Il dibattito è proseguito grazie alla prima tavola rotonda che ha accolto i contributi di Marco Ovidi, dottorando all’Università Queen Mary di Londra, Federica Di Lascio, attivista, e Maria Francesca Murru, ricercatrice all’Università Cattolica del Sacro Cuore. Quest’ultima ha illustrato il delicato rapporto tra le nuove forme di comunicazione e la partecipazione: si registra l’emergere di una sensibilità alla partecipazione espressiva, come testimoniano le numerose e continue pratiche di cittadinanza espressiva (ultima di tante la mobilitazione “Una maglietta rossa per fermare l'emorragia di umanità” dello scorso 7 luglio, promossa da Libera). Sebbene il successo dei social media risieda nel fatto che essi vengano percepiti come spazi liberi, il rischio degli stessi è serio: la prevenzione e manipolazione del comportamento umano (capitalismo informazionale) e il pericoloso e nocivo connubio tra populismo e social media. Marco Ovidi ha riflettuto sulle problematiche del mondo del lavoro sul quale soffiano due forze: il cambiamento tecnologico e la globalizzazione. Come resistere a queste spinte? La soluzione proposta è la promozione di un lavoro sostenibile che sia flessibile e ad alto valore aggiunto: il lavoratore sia costantemente proteso al lifelong learning e protagonista della propria creatività. Federica Di Lascio, con un intervento di taglio esperienziale, ha stimolato la riflessione sulla condizione dei giovani precari di oggi divisi tra desiderio di stabilità e bisogno di mobilità. Scongiurando quell’ansia da status che rende il giovane precario costantemente insoddisfatto, Federica ha messo al centro della riflessione l’ascolto delle proprie passioni e dei desideri come strada verso la stabilità.
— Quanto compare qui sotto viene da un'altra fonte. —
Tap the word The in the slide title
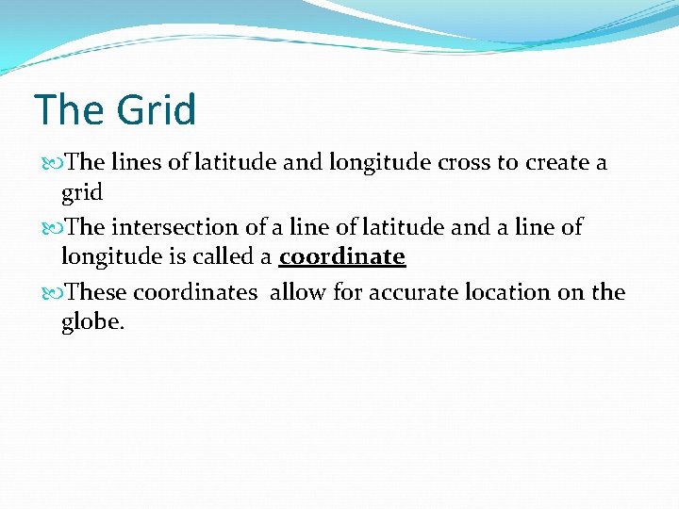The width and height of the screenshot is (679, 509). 72,110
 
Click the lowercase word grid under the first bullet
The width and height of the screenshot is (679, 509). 81,192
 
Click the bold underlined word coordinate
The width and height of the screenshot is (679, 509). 342,256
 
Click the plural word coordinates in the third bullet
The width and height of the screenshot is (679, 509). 194,292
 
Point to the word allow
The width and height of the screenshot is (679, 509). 298,292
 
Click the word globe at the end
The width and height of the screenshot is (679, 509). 91,321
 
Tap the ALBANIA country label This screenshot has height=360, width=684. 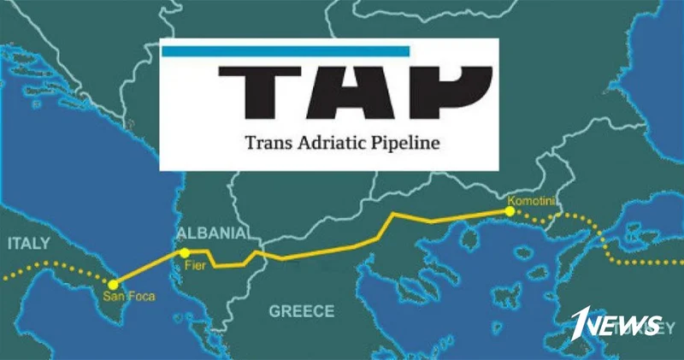(211, 233)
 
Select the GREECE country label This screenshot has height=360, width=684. (302, 311)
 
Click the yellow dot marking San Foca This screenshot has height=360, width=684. (114, 284)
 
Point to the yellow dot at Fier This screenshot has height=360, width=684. (184, 252)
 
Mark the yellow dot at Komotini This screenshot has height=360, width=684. (510, 210)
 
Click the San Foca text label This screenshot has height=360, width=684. (124, 298)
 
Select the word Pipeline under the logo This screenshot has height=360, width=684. (404, 142)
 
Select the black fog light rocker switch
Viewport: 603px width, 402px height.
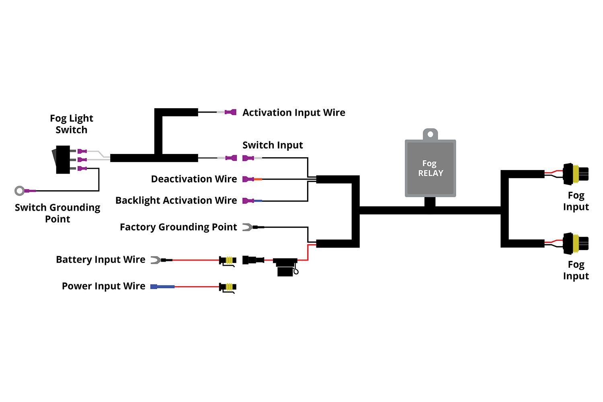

A concludere i lavori lo spazio più atteso dedicato al dialogo ecumenico e interreligioso in cui si è riflettuto sul rapporto tra giovani e fede. Gabriella Serra, cattolica e presidente della Federazione Universitaria Cattolica Italiana (FUCI), ha riportato la sua esperienza del presinodo, riassumendo il contenuto dell’Instrumentum laboris del Sinodo dei Vescovi sui giovani,  articolato in tre parti: la prima dedicata all’analisi della condizione giovanile, la seconda ad offrire chiavi di lettura per un “discernimento” sulle questioni decisive, la terza per “aiutare i padri sinodali a prendere posizione rispetto a orientamenti e decisioni da prendere”. Gabriella, condividendo con entusiasmo la modalità di svolgimento dei lavori, ha consegnato ai giovani presenti i tre verbi attorno a cui si articola l’instrumentum laboris:  Riconoscere, Interpretare, Scegliere.  Yahel Halfon, israeliana ebrea giunta in Italia per studiare a Rondine cittadella della pace, ha spiegato con estrema delicatezza la situazione dei giovani ebrei oggi divisi tra ortodossia, tradizione e ricerca in una forbice che vede a un estremo un Dio che punisce e all’atro un Dio che ama. Rassmea Salah, italo-egiziana musulmana impegnata nel sociale e nel riconoscimento dei diritti delle seconde generazioni, nel definire i giovani musulmani ha indicato i due estremi: da una parte gli integralisti, dall’altra gli atei, nel mezzo ci sono tanti giovani musulmani  con il desiderio di unirsi in associazioni (come in Italia, dove la realtà dei GMI - Giovani Musulmani Italiani- conta 1000 giovani tesserati e circa 50 sezioni locali) e di vivere esperienze di volontariato. Alla domanda: come vivete in Italia la vostra fede, la risposta emozionata e sincera è stata racchiusa in una parola: con libertà.

La cifra straordinaria dell’incontro è stata mettere al centro i giovani che sono stati soggetto e, nello stesso tempo, oggetto della ricerca e della riflessione condivisa. La generosità tra generazioni, il coraggio di essere attraversati dai propri desideri e la libertà di autorealizzarsi devono costituire per i giovani di oggi il punto di partenza per il viaggio nel nostro tempo.